If you were walking around the office with your underpants showing or spinach in your teeth, wouldn’t you want someone to tell you? We sure would. So bite the bullet and do your colleagues a favour — the right way.
Appropriate Response: As with all potentially embarrassing situations, the trick here is to be discreet. Pull the offender aside if you can and give him the news in a conspiratorial voice, or if that’s not possible try the old moth-the-words-and-pantomime trick — provided its not obvious to anyone else in the room. If all else fails, a text message could be an effective last resort.
Food in Teeth or On Face
Appropriate Response: If a more direct approach isn’t possible, dabbing your mouth with a napkin while making eye contact has proven to be an effective method of alerting someone to food on his face. For food in teeth, the offer of a toothpick, along with some direct eye contact is the best course of action. If he doesn’t clue in, wait for your opportunity to pull him aside and let him know.

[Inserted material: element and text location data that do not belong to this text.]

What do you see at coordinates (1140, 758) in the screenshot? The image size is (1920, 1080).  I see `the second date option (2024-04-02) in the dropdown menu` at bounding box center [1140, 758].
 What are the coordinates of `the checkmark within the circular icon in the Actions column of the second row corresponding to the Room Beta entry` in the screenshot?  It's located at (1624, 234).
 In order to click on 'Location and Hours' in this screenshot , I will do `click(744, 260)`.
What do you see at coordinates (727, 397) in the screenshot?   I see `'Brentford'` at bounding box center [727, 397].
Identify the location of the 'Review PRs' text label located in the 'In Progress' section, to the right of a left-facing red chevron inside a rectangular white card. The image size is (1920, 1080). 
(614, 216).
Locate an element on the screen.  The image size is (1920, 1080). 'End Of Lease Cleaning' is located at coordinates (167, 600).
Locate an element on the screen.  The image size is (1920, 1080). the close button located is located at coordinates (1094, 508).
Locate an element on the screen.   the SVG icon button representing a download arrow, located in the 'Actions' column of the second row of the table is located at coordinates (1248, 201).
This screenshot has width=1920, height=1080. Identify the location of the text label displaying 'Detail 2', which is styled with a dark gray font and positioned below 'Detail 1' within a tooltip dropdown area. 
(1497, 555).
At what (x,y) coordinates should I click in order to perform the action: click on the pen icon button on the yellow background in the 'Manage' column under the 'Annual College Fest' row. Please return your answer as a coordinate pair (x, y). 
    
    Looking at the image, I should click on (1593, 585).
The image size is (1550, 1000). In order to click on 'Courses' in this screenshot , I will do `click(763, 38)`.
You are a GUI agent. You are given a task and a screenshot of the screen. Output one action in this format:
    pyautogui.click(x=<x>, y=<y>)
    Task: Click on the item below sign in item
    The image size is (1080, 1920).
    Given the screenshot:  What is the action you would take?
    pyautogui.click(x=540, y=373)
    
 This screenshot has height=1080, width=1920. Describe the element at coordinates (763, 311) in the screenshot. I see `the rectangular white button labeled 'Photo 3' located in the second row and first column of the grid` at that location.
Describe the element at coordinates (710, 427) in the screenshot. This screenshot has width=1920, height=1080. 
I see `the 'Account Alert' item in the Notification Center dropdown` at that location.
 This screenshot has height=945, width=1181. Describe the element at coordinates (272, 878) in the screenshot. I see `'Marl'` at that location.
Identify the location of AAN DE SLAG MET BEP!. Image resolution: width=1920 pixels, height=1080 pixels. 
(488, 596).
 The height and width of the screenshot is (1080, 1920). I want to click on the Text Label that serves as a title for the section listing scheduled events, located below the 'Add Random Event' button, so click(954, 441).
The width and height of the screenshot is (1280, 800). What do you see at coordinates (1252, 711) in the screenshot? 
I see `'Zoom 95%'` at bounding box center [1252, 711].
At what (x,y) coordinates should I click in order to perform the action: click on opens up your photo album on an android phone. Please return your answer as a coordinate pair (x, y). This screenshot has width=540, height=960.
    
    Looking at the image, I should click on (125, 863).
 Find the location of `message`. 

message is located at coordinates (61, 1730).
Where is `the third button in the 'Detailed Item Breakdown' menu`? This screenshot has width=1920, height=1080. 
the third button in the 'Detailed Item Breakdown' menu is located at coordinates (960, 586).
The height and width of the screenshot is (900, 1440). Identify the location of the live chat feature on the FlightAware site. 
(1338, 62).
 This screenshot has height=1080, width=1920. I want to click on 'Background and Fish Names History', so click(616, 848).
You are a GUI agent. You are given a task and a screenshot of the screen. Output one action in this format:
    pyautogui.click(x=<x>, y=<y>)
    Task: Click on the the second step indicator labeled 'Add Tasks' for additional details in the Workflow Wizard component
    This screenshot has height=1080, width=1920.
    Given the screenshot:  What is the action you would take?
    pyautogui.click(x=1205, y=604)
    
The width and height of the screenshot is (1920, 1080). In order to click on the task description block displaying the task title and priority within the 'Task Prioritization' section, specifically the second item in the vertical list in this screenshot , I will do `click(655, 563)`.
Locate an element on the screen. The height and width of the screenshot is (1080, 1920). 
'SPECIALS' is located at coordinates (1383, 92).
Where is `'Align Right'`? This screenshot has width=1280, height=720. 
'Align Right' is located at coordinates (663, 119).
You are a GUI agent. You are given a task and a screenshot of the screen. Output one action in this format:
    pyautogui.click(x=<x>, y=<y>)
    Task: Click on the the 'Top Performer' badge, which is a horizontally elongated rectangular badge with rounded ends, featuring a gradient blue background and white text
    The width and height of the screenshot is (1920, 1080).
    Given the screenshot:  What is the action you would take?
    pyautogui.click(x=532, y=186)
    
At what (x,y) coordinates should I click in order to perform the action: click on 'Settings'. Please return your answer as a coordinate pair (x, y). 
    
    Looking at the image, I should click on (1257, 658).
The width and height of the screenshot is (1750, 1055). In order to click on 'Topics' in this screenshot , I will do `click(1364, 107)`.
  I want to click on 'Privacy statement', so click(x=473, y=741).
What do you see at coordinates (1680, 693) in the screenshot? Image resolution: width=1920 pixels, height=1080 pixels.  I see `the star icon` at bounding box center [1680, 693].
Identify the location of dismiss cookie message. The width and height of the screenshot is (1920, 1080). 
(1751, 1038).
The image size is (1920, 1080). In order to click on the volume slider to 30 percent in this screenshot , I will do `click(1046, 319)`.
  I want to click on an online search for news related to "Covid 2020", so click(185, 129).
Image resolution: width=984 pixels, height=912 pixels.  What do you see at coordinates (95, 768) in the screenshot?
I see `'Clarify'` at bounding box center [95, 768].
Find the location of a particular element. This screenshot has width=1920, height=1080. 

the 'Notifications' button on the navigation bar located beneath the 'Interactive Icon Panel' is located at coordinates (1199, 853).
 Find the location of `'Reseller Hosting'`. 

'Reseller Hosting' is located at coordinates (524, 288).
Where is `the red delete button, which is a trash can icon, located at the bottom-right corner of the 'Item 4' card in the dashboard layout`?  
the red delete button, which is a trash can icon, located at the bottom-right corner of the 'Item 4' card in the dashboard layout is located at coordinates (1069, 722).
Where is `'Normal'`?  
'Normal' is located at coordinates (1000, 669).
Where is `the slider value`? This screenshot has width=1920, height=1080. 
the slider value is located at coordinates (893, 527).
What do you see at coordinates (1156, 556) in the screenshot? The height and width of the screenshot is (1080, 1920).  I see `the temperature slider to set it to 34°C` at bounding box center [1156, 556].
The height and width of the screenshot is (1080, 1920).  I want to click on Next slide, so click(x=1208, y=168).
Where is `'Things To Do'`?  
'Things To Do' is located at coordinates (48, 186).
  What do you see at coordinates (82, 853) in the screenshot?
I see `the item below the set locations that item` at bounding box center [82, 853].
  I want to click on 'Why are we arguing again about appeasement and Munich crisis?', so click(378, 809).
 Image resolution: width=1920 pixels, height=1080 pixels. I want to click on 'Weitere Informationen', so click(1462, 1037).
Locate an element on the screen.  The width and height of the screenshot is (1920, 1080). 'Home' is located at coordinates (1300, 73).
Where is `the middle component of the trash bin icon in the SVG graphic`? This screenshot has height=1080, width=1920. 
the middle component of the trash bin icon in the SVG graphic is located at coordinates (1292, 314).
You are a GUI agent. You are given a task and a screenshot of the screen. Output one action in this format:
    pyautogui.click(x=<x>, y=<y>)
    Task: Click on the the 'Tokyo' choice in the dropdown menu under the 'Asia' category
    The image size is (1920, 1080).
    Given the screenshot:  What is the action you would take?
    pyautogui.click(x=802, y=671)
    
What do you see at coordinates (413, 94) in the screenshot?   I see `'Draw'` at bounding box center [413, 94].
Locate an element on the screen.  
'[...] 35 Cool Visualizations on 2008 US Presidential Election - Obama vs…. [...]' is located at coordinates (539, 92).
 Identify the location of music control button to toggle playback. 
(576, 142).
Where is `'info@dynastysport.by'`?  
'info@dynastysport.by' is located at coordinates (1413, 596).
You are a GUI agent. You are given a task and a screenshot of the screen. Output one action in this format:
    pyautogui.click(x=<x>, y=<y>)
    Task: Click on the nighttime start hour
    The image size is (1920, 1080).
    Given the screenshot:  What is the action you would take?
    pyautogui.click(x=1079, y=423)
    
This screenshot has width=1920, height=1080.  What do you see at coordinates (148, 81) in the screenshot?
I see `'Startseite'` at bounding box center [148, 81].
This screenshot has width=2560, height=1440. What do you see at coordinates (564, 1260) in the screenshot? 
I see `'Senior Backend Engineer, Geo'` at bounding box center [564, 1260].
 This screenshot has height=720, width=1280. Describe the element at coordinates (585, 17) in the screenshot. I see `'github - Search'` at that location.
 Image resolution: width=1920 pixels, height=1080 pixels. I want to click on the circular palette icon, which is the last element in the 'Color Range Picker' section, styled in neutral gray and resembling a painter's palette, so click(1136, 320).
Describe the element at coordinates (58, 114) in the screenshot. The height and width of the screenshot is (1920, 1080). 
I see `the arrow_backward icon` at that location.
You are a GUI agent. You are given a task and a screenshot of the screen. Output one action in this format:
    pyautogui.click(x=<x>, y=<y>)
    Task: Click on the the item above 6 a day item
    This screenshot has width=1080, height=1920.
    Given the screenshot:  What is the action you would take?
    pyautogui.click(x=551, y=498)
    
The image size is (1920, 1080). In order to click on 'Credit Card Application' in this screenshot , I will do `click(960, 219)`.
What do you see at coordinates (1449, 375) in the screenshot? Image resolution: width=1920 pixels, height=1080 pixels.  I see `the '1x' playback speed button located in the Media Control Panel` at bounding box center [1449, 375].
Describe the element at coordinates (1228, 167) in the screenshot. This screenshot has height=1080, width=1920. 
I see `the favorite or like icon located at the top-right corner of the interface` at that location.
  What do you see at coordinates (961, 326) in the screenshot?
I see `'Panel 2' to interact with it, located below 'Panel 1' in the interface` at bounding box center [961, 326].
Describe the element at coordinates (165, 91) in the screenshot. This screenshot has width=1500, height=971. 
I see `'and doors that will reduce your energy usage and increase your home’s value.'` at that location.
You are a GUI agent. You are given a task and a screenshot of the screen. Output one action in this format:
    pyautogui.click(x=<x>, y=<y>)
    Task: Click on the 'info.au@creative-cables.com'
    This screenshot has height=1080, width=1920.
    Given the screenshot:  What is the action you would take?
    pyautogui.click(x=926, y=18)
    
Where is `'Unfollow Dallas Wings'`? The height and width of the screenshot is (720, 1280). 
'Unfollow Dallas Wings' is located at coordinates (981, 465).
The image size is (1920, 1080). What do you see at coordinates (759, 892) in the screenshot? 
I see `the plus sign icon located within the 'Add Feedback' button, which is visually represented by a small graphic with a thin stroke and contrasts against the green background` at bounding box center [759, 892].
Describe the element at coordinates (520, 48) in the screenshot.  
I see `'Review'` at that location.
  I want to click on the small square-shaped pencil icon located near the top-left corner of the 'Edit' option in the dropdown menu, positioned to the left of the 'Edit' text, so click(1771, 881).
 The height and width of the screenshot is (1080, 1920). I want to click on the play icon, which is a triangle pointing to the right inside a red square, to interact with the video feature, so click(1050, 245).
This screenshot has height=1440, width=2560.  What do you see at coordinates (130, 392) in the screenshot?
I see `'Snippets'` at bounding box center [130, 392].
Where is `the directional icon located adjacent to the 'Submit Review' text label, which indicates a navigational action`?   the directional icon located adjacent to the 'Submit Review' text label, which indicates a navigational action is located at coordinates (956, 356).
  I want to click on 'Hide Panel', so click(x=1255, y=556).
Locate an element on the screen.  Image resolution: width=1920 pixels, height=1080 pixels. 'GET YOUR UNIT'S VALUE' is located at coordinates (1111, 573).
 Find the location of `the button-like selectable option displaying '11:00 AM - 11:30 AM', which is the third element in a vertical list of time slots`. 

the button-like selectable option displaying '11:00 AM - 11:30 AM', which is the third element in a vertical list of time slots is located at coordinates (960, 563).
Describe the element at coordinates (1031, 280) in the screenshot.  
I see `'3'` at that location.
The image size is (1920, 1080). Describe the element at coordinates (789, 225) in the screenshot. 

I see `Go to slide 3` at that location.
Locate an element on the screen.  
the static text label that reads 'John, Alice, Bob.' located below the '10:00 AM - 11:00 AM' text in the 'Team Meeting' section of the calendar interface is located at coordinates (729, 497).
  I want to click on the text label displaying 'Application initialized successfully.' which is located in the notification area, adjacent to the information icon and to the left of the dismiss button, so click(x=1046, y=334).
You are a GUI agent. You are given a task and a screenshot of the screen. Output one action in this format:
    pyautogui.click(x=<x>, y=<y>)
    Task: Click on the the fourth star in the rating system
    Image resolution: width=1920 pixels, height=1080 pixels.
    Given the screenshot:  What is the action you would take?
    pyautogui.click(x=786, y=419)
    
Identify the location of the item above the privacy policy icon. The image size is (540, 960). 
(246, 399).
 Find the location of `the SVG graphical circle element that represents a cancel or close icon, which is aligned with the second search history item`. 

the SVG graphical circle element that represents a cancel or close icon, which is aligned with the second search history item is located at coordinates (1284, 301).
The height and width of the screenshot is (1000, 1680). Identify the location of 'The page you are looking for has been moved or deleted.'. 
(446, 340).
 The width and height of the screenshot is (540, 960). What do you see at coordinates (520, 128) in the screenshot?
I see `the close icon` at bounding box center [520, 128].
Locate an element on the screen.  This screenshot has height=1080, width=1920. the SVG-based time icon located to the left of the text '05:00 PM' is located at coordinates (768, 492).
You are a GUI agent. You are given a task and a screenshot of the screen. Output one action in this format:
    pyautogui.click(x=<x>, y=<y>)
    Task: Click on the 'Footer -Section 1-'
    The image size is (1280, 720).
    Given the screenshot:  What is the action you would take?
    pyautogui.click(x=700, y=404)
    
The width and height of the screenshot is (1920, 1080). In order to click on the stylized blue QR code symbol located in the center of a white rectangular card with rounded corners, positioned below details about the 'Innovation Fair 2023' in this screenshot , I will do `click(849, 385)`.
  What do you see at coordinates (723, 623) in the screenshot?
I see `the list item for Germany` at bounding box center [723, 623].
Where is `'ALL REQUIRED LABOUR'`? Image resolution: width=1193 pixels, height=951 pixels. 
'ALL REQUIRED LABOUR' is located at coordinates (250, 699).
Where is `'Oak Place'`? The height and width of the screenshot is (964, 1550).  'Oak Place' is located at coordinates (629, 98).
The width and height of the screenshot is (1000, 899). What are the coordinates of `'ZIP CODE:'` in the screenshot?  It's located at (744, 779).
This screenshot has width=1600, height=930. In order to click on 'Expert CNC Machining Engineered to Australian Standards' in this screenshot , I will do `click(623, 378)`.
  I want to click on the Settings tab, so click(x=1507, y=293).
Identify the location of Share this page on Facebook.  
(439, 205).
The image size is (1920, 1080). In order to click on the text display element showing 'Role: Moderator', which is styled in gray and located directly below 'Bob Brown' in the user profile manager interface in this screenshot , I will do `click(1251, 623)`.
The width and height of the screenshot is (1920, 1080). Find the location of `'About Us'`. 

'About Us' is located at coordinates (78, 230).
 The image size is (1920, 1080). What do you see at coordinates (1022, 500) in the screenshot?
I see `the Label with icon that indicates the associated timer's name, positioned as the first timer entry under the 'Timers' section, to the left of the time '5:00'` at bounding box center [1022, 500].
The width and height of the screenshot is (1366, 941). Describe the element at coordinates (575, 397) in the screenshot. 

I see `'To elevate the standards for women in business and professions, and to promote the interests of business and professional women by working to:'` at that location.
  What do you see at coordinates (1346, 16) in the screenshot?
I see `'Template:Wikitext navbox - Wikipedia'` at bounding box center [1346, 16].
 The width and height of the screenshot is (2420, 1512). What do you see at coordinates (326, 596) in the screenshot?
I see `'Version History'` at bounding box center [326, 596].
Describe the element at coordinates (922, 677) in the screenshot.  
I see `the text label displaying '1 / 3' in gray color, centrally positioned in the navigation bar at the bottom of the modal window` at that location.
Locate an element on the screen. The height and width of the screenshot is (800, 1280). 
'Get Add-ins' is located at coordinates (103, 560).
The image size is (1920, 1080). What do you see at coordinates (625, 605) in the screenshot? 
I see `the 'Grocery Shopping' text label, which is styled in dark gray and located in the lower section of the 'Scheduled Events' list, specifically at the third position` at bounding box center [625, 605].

Female Co-Worker Wardrobe Malfunction
Appropriate Response: One woman’s embarrassing slip-up can be another’s risqué fashion statement, so proceed with caution. The best approach is direct, matter-of-fact and brief. “I think you missed a button there,” for instance, followed up by resuming work and never speaking of it again. The key to preventing embarrassment is pretending like it never happened.
Appropriate Response: May god have mercy on the soul of the poor sap who replies-all by mistake. If you know the offender well, a quick note to alert him of his misstep could be useful. If not, steer clear. Due to the nature of this embarrassment — that there’s pretty much no way anyone could have missed it — the best course of action is to pretend like nothing happened.